From Publishers Weekly
The formula Koontz ( The Bad Place ) uses here is a familiar one: an overpowering evil stalks an innocent family that remains unaware of the menace until isolated from all help and forced to run for their lives. But enhanced by Koontz's lean prose and rich characterization, this fearsome tale summons up new frissons of horror. Marty Stillwater's second horror novel is bestseller-bound; he's the subject of a People magazine feature article; and his wife, Paige, and their two young daughters complete the perfect family. Then he begins having blackouts and paralyzing panic attacks that lead him to hide guns around the house. The weapons prove handy when an armed stranger--Marty's Doppelganger --breaks into the house to kill him and reclaim the life, family and destiny that he swears Marty stole.
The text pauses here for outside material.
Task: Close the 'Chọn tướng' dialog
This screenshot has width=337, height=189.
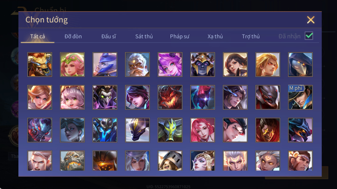Action: tap(311, 20)
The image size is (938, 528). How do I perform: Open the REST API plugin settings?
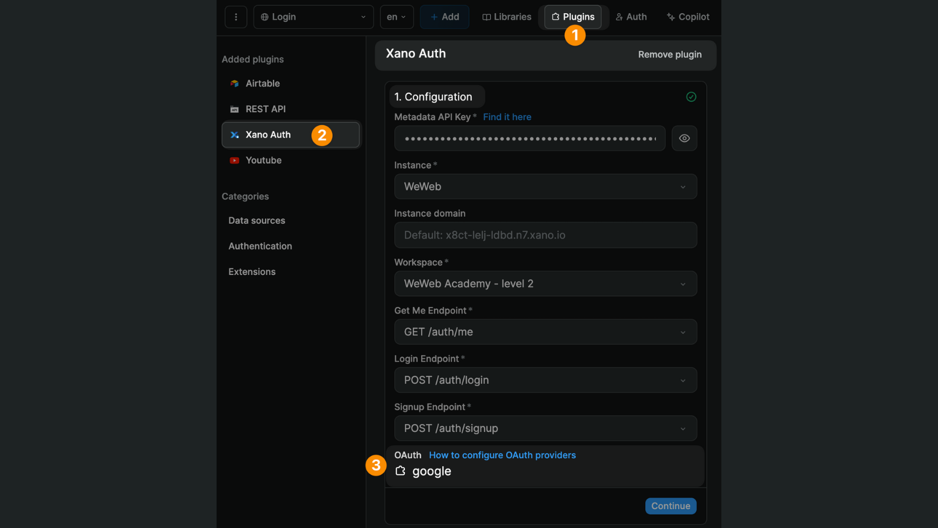coord(267,109)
A fierce battle leaves the stranger dead but when Paige and the police arrive, the body is gone. Unable to trust the cops, the family runs for the hills to try to evade the seemingly indestructible "Other." Meanwhile, sinister agents are desperately tracking The Other for their own less-than-ethical ends. Playing on every emotion and keeping the story racing along, Koontz masterfully escalates the tension. He closes the narrative with the most ingenious twist ending of his career. Literary Guild & Doubleday Book Club main selection; Mystery Guild alternate selection. Copyright 1993 Reed Business Information, Inc.
From Kirkus Reviews
Koontz's earliest thrillers (Night Chills, etc.) were stripped-down vehicles designed for speed and suspense, nothing more. In its terrific visceral energy, this latest, with the author's simplest plot in years--one long chase involving a Frankenstein-like monster, his guardians, and his victims--harkens back to those early affairs; but Koontz is a literary phenomenon now and feels free to load his writing with all sorts of sermons about modern-day woes. The title itself is polemical: ``Mr. Murder'' is the hated sobriquet that People magazine gives to Marty Stillwater, a rising mystery writer who might as well be called Dean Koontz for his California address, stable family life, and strong opinions about the nobility of storytelling and the corruption of American society. At first, Koontz seems to be aping Stephen King here, not just for his put-upon writer-hero but also for the malevolent, perhaps not quite human, twin of Marty's who blows into town, shades of The Dark Half. Koontz is his own writer, however, and it's soon clear that Alfie is no figment made flesh but a wonderfully creepy organic killing machine with a surprising origin and astounding recuperative powers (fueled by Slim Jims and Big Macs) who wants only to take over Marty's life--his wife, daughters, and writing career--and will squash him to do it. Also, Alfie's moral code comes from films he's seen--including porno films in which severe discipline alone brings females into line. Meanwhile, the top-secret federal agents in charge of Alfie--as well as of the experiment that produced him--are desperately hunting their charge, who's gone AWOL and beserk.... Blood pours; children shriek; Alfie makes like a werewolf on steroids while Marty acts like a lion--and Koontz nails the reader to the page once again, despite the soapboxing. (Literary Guild Dual Selection for December) -- Copyright ©1993, Kirkus Associates, LP. All rights reserved.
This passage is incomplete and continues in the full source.